Variedades

Músicos de Portugal, Brasil, Moçambique e Cabo Verde fazem raro encontro em SP

A África de Manecas Costa cabe toda dentro de uma bacia. Mais precisamente de uma tina de plástico que ele enche de água enquanto fala com a reportagem do jornal O Estado de S. Paulo. “Se temos uma tina, temos uma festa. No meu país é assim.” Quando a bacia está quase cheia, ele tira uma cabaça cortada pela metade de uma embalagem de plástico, pede licença para o repórter e se ajoelha. Deita a cabaça até encostá-la na água e passa a tocar um ritmo afro com as duas mãos. Canta cada vez mais alto e, em minutos, faz do quintal do estúdio Pink Zebra, em São Paulo, algo parecido com o quintal da casa onde viveu sua infância, na Guiné-Bissau.

Outros músicos que estão ali esperando a vez para ensaiar se aproximam de Manecas, já tomado pela própria vibração. Mais alto, com uma espécie de cabelo black power desajustado e sorriso largo, Stewart Sukuma canta com ele em criolo, bate palma e puxa coros. Por um instante, faz do mesmo quintal uma porção da festa que em seu país, Moçambique, uma multidão conhece como marrabenta.

Cantores e músicos da África que fala português estarão a partir desta sexta-feira, 8, até domingo, 10, no Sesc Pinheiros, ao lado de artistas de Portugal e Brasil, para um encontro costurado pelo guitarrista norte-americano Lee Ritenour, um virtuoso da guitarra fusion com 17 indicações para o Grammy em sua carreira. O projeto de nome As Margens dos Mares propõe um desenho curioso ao reunir representantes de peso de países lusófonos em um formato colaborativo.

Na primeira noite, as jovens cantoras portuguesas Ana Bacalhau e Sara Tavares recebem Ivan Lins, Manecas Costa e um dos percussionistas brasileiros com a maior ficha corrida no exterior, Paulinho da Costa.

No sábado, 9, serão Manecas e a cabo-verdiana Mayra Andrade ao lado de Sukuma, a cantora Céu, Sara Tavares e Paulinho da Costa. E, no domingo, 10, todos de volta ao palco, com participação do guitarrista e produtor Lee Ritenour.

Lee tem longa relação com a música brasileira, mas, ironicamente, só se comunica em inglês para dirigir o projeto. “Em português, só sei falar as palavras feias”, ri, e explica: “O conceito do projeto é mostrar as semelhanças e os contrastes entre esses países.

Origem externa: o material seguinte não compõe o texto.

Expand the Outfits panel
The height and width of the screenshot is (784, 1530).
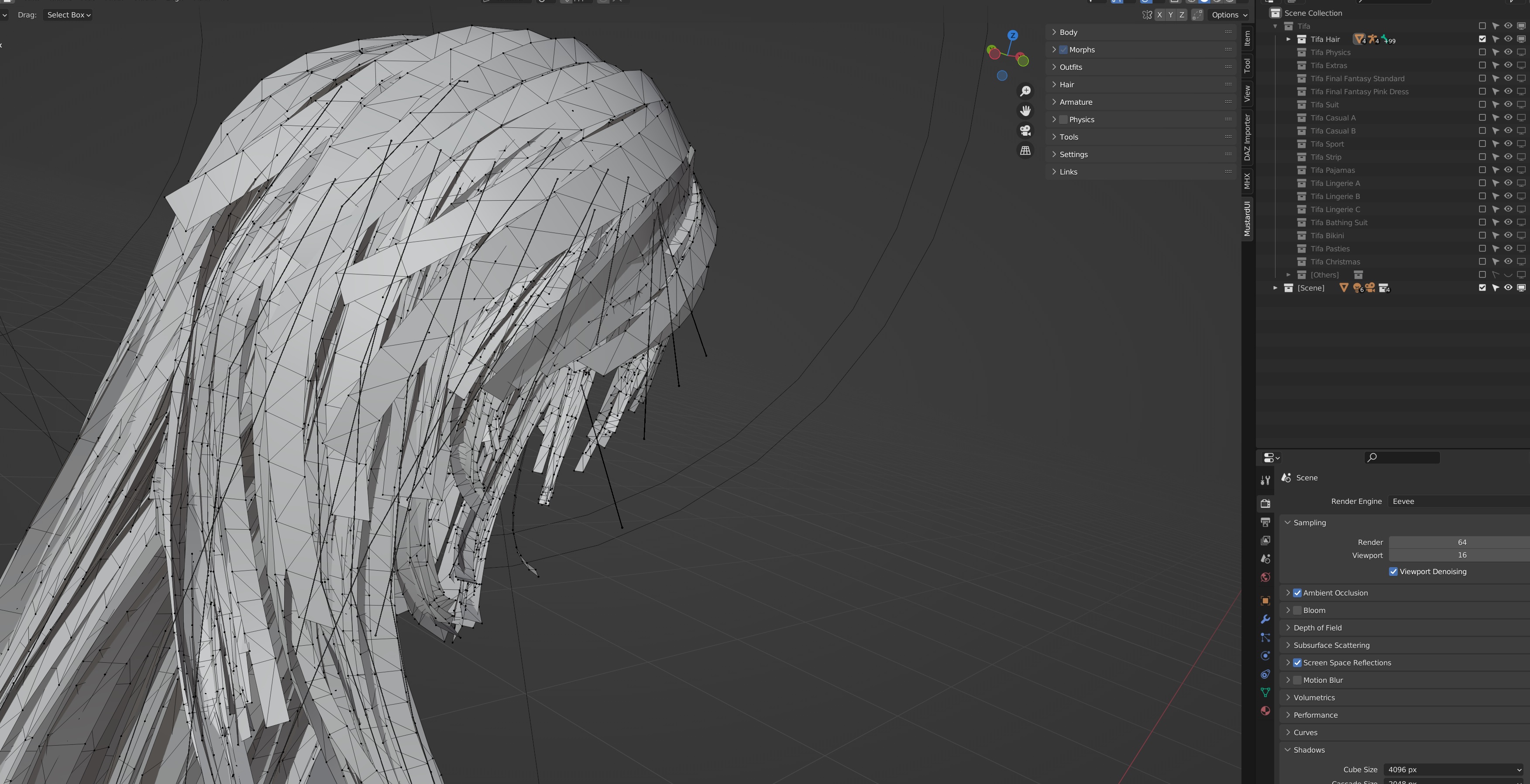[x=1070, y=67]
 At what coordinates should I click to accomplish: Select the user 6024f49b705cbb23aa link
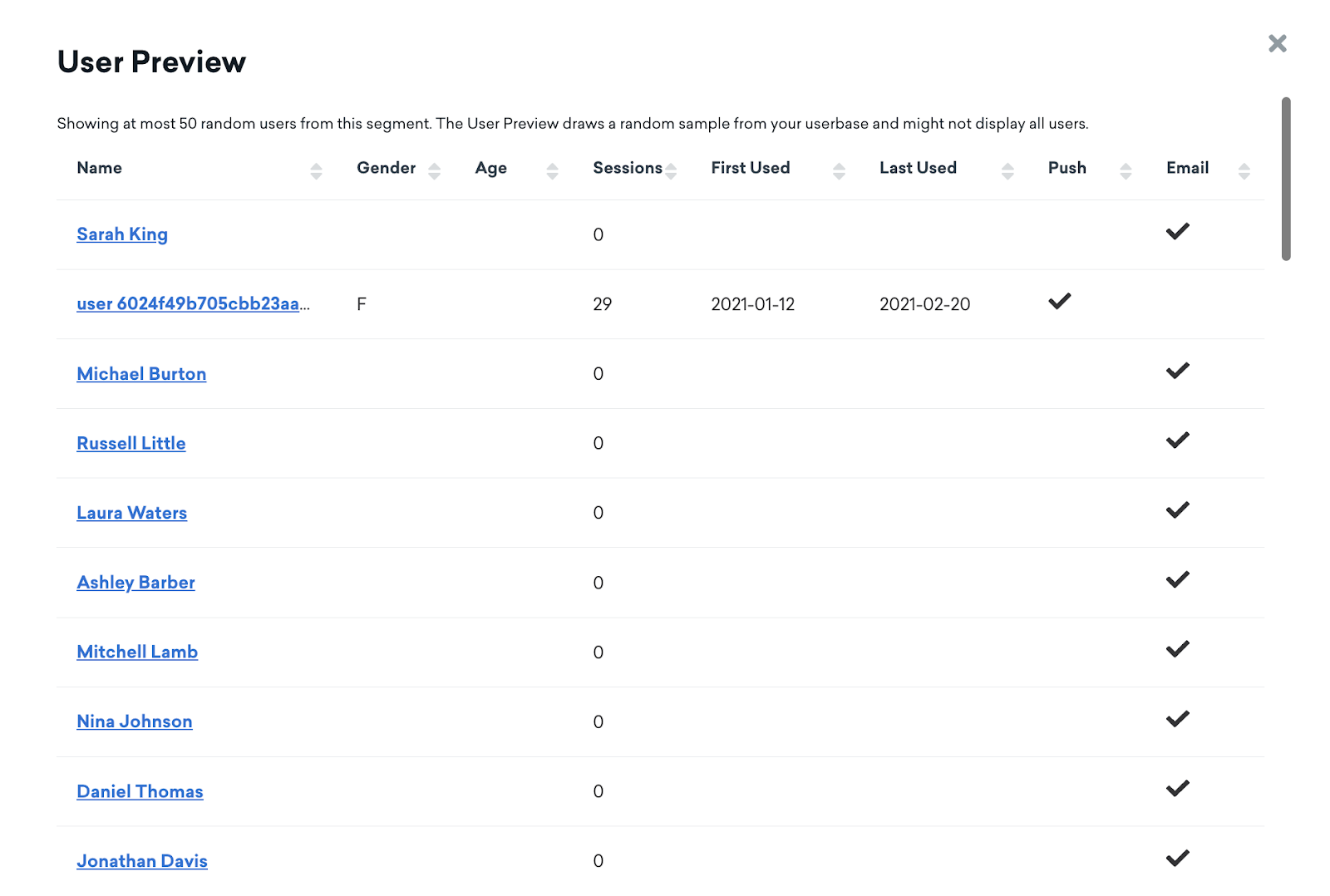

Não serão apresentações para fazer sobressair mais a música de um ou de outro lugar, mas um projeto de trocas”.

Ivan Lins saía da sala de ensaios no final da tarde de quarta-feira, 6, quando cruzou com a reportagem no corredor do estúdio. Estava exausto, depois de dois dias tomados pelas costuras que ajudou a planejar.

“Olha, tem uns caras que vão arrebentar neste show. Esse Manecas e essa Sara Tavares são demais.” De um músico com sua visão harmônica de inebriar jazzistas, seria interessante saber o que fica mais evidente quando se emparelham manifestações de linguagens africanas. “É como se o ritmo que eles trazem nos libertasse, e nos liberta mesmo.” Algum motivo para que esse ritmo ficasse em evidência histórica, ao contrário da música brasileira, mais contaminada pelas harmonias do jazz sobretudo no período pós-bossa nova? Quem fala sobre isso é Lee Ritenour. “Não existe uma cena muito grande de jazz nesses países (africanos), mas os jovens músicos que absorveram essas linguagem da forma deles também estão por lá. O funk que se faz nesses países, por exemplo, é muito forte. E o jazz é muito flexível e se mescla a tudo. Eu vejo grandes músicos no Japão, na China, no Leste Europeu.”

A presença da mão portuguesa colonizadora à frente das possíveis semelhanças musicais, para além do idioma, é um tema polêmico. Stewart Sukuma acredita que é inegável a presença de elementos portugueses nos ritmos tradicionais de seu país. “Seria impossível não haver, depois de quatro séculos de colonização.” A marrabenta, disseminada nas festas de Moçambique, seria um deles. Já Manecas Costa não vê assim.
“Os portugueses nos levaram seus costumes, seu sistema de ensino, mas nossa música tem uma identidade africana própria. Cada uma das etnias já tinha seu próprio instrumento quando eles chegaram.” E foi assim que a tina, de objeto, se tornou um gênero que só existe na Guiné-Bissau, assim como o gumbe. “Quando os portugueses se foram, os toca-discos deixaram de ter importância. Foi uma época em que começamos a sofrer também com a falta de energia elétrica. Assim, criar algo que não dependesse disso foi vital”, explica Manecas.

As vozes portuguesas, além da cabo-verdiana Mayra Andrade, são mais guiadas por melodias do que por ritmos. Ana Bacalhau tem trabalhos com sua banda, Deolinda, com a qual já veio ao Brasil. O fado está em suas veias, mas não só, e suas misturas incluem rock, jazz e blues. Quando ela passou por Ivan Lins, depois do ensaio, ele a abraçou para se despedir e disse, com generosidade: “Fiquei mais fã ainda de sua voz. E vamos fazer algo juntos”.

Sara Tavares, com origens cabo-verdianas, embora nascida em Lisboa, tem um timbre delicado, de agudos suaves, belíssimos, que a faz ser reconhecida a quilômetros. Em 2009, lançou um disco fabuloso, chamado Xinti. E, dez anos antes, já havia conhecido Ivan Lins quando gravou sua música Minha Estrela Mãe, com letra de Paulo de Carvalho, em seu segundo álbum, Mi Ma Bo, de 1999.

As informações são do jornal O Estado de S. Paulo.